L’ouvrage d’Yves Gillerot n’a pas la prétention de répondre à toutes ces questions, mais vise d’une part à donner des éléments pour nourrir la réflexion et d’autre part émet un certain nombre de recommandations pour améliorer le devenir des très nombreux patients concernés. À l’heure où j’écris ces lignes, nos politiciens débattent de la formation de nos gouvernements. Après une législature marquée par une grande inactivité des politiques fédéraux, francophones et wallons dans ce dossier, j’espère que le livre d’Yves Gillerot sera lu par de nombreux lecteurs et que nos futurs minis­tres de la santé et leurs conseillers en feront partie.

Vincent Bours

Professeur à l’Université de Liège

Responsable du Centre de Génétique du CHU de Liège

Vice-Président du Fonds Maladies Rares et Médicaments Orphelins

Introduction

Innombrables, énigmatiques, intraitables, paradoxales, mythiques… mais que sont-elles donc, ces maladies rares ? Un nouveau continent ?

Depuis deux à trois décennies à peine, il est fréquemment question de maladies rares, souvent assimilées, à tort ou à raison, aux maladies dites« orphelines ». Ces maladies, outre que leur nombre a explosé, se sont aussi imposées au point de devenir, en 2018, un véritable problème de santé publique.

Dans le présent essai, nous nous proposons de faire le point sur l’état actuel de la question et d’essayer d’expliquer les raisons de cet intérêt presque planétaire pour ces maladies ignorées jusqu’à il y a peu.

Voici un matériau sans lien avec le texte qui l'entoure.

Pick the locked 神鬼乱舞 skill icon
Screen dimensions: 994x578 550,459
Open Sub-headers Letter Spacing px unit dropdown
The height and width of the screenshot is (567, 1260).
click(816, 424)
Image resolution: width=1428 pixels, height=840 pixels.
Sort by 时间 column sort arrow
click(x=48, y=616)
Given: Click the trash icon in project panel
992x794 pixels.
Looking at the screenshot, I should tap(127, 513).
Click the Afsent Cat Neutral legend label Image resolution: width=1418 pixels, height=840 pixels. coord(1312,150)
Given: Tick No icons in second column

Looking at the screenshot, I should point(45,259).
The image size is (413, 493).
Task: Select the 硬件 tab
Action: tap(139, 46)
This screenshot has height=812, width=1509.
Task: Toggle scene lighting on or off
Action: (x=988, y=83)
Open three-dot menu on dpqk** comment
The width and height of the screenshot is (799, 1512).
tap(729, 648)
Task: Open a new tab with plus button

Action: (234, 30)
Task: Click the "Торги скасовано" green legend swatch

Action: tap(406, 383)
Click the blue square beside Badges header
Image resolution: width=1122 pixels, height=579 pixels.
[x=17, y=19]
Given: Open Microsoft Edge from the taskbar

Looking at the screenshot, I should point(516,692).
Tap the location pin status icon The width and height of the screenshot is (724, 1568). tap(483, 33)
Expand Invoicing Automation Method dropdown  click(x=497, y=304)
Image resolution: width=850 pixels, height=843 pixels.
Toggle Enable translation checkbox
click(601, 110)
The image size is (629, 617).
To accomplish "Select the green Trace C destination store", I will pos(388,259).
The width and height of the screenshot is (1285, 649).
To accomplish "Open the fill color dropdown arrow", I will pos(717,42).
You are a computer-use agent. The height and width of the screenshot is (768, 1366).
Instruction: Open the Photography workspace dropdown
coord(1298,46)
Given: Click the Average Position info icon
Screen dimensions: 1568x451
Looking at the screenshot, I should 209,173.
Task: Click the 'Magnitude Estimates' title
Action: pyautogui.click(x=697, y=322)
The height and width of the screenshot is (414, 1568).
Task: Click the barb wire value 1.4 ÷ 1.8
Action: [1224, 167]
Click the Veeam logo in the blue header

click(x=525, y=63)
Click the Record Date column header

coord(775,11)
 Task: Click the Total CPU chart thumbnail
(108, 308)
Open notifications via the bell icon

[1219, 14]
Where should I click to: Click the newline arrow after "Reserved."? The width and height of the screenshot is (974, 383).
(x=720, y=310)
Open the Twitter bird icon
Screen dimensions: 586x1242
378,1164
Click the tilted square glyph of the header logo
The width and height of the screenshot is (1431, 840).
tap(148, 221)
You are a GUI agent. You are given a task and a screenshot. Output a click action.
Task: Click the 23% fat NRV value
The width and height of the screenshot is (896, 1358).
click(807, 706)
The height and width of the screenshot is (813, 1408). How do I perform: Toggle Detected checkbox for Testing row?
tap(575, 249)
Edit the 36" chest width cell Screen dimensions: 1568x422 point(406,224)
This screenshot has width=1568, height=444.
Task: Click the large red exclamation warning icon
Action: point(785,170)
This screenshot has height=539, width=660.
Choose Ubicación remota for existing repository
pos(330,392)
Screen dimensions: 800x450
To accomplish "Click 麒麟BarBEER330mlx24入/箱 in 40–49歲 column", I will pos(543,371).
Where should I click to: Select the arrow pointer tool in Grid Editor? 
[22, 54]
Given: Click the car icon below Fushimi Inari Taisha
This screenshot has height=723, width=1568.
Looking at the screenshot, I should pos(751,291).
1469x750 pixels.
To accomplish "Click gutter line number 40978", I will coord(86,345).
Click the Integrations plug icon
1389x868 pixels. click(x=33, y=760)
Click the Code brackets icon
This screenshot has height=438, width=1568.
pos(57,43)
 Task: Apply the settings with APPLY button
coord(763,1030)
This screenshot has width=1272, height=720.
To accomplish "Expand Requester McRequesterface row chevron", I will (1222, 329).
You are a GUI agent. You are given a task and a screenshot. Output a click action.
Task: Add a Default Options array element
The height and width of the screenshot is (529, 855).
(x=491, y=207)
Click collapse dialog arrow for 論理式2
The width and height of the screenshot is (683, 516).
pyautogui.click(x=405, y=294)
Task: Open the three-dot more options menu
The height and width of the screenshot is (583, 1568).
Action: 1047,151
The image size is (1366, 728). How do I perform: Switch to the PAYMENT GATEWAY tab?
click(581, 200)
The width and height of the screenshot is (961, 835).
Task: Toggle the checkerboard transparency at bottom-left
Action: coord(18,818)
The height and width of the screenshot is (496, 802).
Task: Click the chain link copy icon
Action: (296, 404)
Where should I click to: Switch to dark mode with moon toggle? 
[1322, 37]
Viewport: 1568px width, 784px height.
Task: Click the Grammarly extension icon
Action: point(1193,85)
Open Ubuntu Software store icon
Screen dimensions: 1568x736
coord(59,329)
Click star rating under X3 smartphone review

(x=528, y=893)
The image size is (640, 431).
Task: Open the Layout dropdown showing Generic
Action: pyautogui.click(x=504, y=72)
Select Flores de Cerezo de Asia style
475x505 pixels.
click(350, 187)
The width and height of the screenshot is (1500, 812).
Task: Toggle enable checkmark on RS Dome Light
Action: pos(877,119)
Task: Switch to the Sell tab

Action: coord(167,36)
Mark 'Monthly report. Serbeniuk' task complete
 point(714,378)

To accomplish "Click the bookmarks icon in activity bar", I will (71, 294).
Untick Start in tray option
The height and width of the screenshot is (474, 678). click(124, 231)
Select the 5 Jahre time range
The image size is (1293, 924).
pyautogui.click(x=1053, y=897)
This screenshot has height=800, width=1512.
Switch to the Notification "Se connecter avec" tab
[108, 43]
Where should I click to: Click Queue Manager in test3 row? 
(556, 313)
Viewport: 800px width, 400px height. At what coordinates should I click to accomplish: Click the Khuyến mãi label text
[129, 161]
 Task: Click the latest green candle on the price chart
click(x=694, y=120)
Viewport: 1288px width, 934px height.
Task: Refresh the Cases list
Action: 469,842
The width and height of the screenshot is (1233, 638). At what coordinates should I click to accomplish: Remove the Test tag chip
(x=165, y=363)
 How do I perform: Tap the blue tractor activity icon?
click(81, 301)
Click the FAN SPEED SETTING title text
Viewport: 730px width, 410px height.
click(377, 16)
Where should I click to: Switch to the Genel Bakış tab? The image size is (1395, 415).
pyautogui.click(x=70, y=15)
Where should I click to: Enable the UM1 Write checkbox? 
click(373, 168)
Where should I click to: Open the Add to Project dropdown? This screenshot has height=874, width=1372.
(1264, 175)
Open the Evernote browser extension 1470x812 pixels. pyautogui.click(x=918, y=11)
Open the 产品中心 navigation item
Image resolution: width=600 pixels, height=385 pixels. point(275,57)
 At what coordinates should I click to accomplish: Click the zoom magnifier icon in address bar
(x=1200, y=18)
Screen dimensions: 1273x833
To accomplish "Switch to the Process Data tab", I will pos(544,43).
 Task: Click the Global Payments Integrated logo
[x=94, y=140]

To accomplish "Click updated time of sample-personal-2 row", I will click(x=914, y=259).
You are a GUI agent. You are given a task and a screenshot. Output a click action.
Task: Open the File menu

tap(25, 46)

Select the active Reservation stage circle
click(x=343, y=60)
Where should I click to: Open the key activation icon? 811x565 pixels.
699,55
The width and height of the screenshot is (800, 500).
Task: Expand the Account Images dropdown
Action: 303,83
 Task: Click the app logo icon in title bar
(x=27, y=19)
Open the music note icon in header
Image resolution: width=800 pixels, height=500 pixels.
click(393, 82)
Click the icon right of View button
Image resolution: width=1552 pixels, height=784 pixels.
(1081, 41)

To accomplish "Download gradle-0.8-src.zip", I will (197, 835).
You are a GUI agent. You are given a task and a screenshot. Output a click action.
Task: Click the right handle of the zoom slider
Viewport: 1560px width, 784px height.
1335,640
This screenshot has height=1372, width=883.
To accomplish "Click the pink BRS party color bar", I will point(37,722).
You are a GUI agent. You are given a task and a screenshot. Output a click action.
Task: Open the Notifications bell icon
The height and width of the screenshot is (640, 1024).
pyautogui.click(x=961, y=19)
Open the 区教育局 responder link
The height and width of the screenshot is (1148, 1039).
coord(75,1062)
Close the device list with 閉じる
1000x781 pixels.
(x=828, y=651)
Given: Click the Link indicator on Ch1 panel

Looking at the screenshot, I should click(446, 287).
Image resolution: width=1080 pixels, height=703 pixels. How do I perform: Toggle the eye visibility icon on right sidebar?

L’auteur de cet essai a toujours été très interpellé par les différents aspects de la prévention en médecine, que ce soit en Afrique centrale, aux Pays-Bas où, au cours de sa spécialisation en pédiatrie àl’université de Leiden, il a appris ce qu’était la mobilisation citoyenne à l’égard des plus démunis que sont les personnes intellectuellement retardées, ou encore en Belgique, dans la région de Charleroi où, pendant sa formation en génétique médicale, il a eu l’occasion d’appréhender les inégalités parfois très marquées existant entre les personnes par rapport à la santé, qu’elle soit physique ou mentale.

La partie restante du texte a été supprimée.